Down $538 Billion, Asian Stocks Still Not a Buy for Bocom
(Bloomberg) -- More than $538 billion of Asian stock values have vanished as the region experienced its biggest two-day wipe-out since February. The result? Its shares are now trading at a record-low valuation relative to the S&P 500 Index.
With a multiple of 13.3 times earnings, the MSCI Asia Pacific Index is 35 percent cheaper than the U.S. equity gauge, data compiled by Bloomberg show. On a price-to-book basis, the Asian benchmark is the cheapest since January 2002 relative to the S&P 500.
That doesn’t mean it’s time to buy, says Hao Hong, chief strategist at Bocom International Holdings Co. The lira slump has made a psychological indent on investors, and emerging markets will see further outflows, according to Tongli Han, chief investment officer at Deepblue Global Investment Ltd. in Hong Kong.
“It’s risky to long Asian equities simply based on relative valuations,” Hong said. “Despite the valuation gap, if U.S. stocks come down, Asian shares may not be spared.

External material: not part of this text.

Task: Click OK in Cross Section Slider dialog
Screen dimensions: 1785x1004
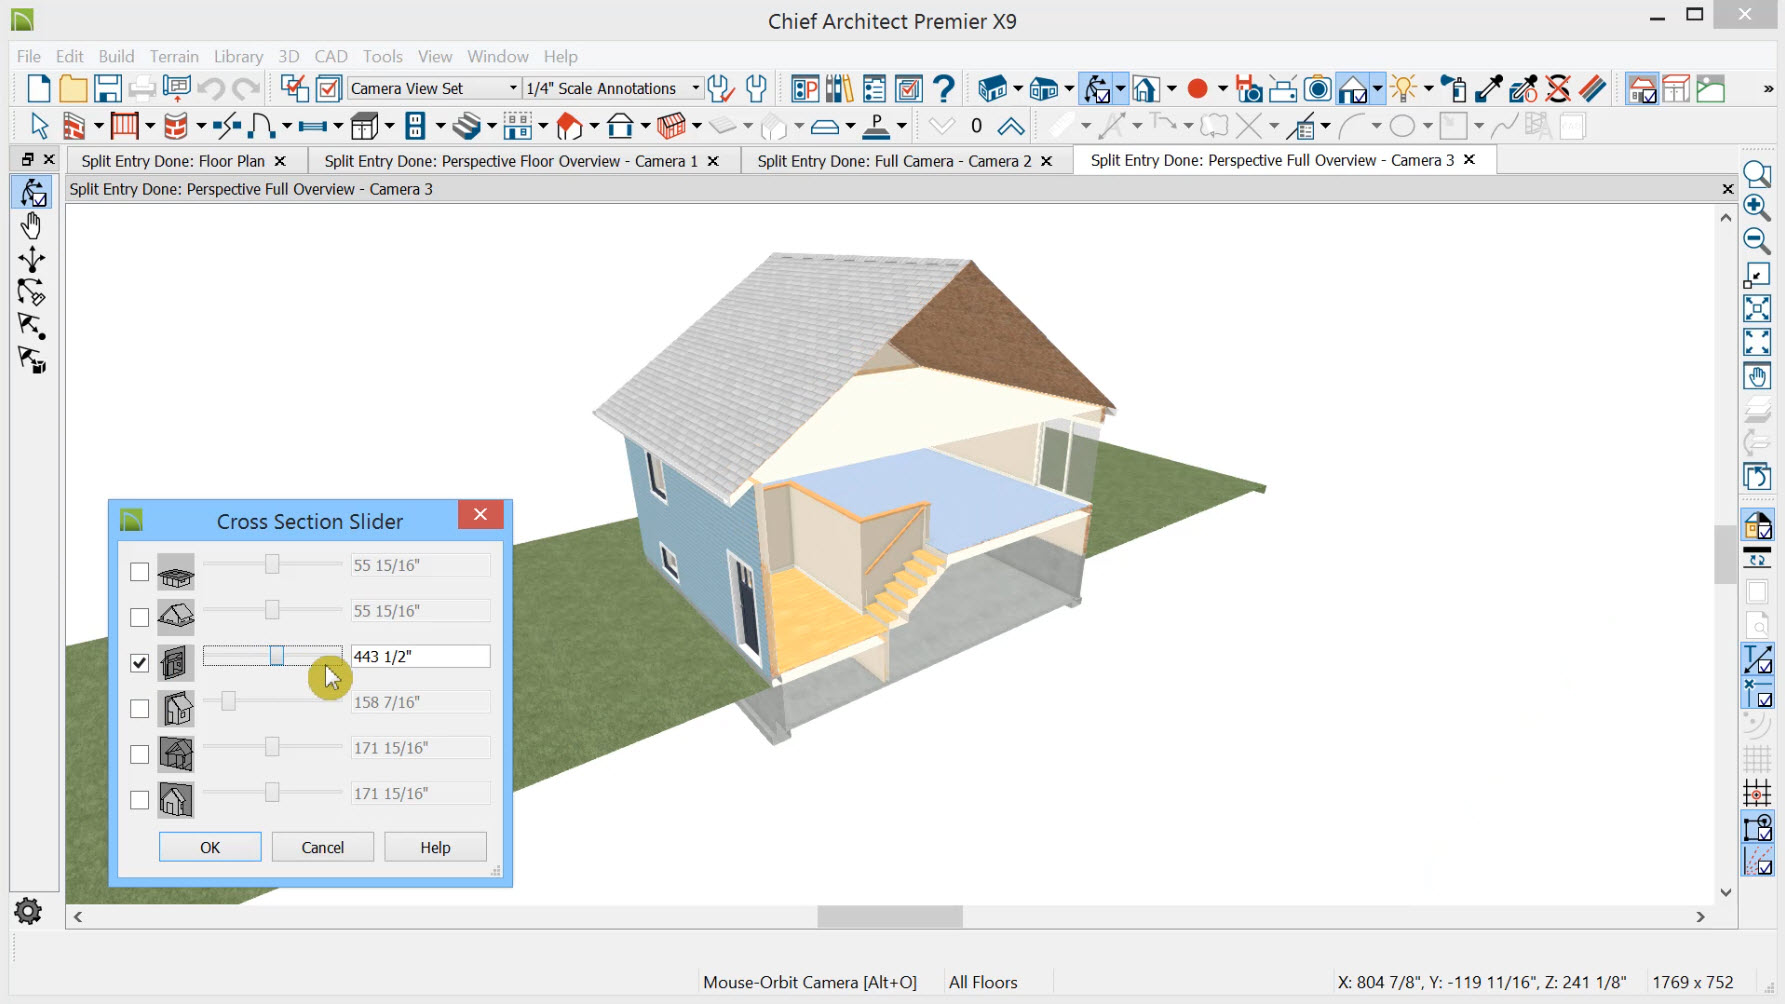Action: click(210, 847)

If the euro weakens further on European banks’ exposure to Turkey, a rising dollar will put more pressure on emerging markets.”
The Asian benchmark gauge is heavily weighed toward emerging markets, comprising stocks of countries such as the Philippines, one of this year’s worst equity performers. At the same time, more than a third of the measure is made of Japanese shares, the biggest decliners in 2018 among developed nations.
Those have proved to be hefty burdens: The MSCI Asia Pacific Index’s 6.6 percent slide this year through Monday compares with a 1.1 percent decline for the Stoxx Europe 600 Index and a 5.6 percent gain for the S&P 500.
In the past two days, Japan’s equity market suffered the biggest plunge in market value, with almost $171 billion evaporating. Hong Kong’s followed, losing $111 billion, while South Korea’s was down $60 billion.